PROBLEM TO WORK ON
Please copy word for word the portion of the excerpt on Chromebox digital signage, starting at "Here are three" and ending at "relevant and timely.".
-- PAGE EXCERPT follows --
Editors note: Chromeboxes help businesses and schools update employees and students with timely information and create a sense of community. To learn more about using Chromebox for digital signage and how it can help your business or school work smarter, join Chrome Live on April 22.

Schools and universities across the country use digital signage to share announcements, news and schedules. Chromeboxes give students waiting in dorm lobbies for friends or standing in the cafeteria line for lunch the opportunity to learn about campus events on the go. And digital signage apps for Chrome built by Rise Vision, one of our content partners, power many of these digital experiences that go beyond traditional campus fliers.

Here are three ways academic institutions are using Chromeboxes for digital signage to better engage and inform students:

Personalizing content at Siena College

Siena College, a private liberal arts college in Loudonville, New York, prizes its close-knit community of 3,000 students. In this intimate class setting, individual departments manage their own content featured on Chromeboxes for display. IT and display managers don’t have to be involved in day-to-day content updates, and each department is nimble and flexible with their content. For example, the Student Senate features content from the athletics and academic departments on several of its screens and those departments directly update their content to ensure it’s relevant and timely.
-- PAGE EXCERPT concluded --
-- DATA follows --
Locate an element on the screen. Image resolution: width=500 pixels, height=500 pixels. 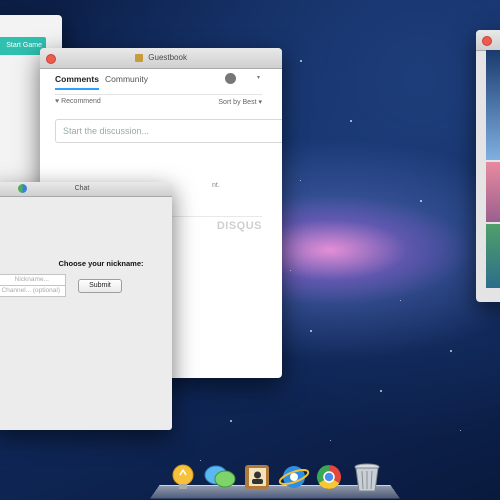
-- DATA concluded --
SOLVED EXERCISE
Here are three ways academic institutions are using Chromeboxes for digital signage to better engage and inform students:

Personalizing content at Siena College

Siena College, a private liberal arts college in Loudonville, New York, prizes its close-knit community of 3,000 students. In this intimate class setting, individual departments manage their own content featured on Chromeboxes for display. IT and display managers don’t have to be involved in day-to-day content updates, and each department is nimble and flexible with their content. For example, the Student Senate features content from the athletics and academic departments on several of its screens and those departments directly update their content to ensure it’s relevant and timely.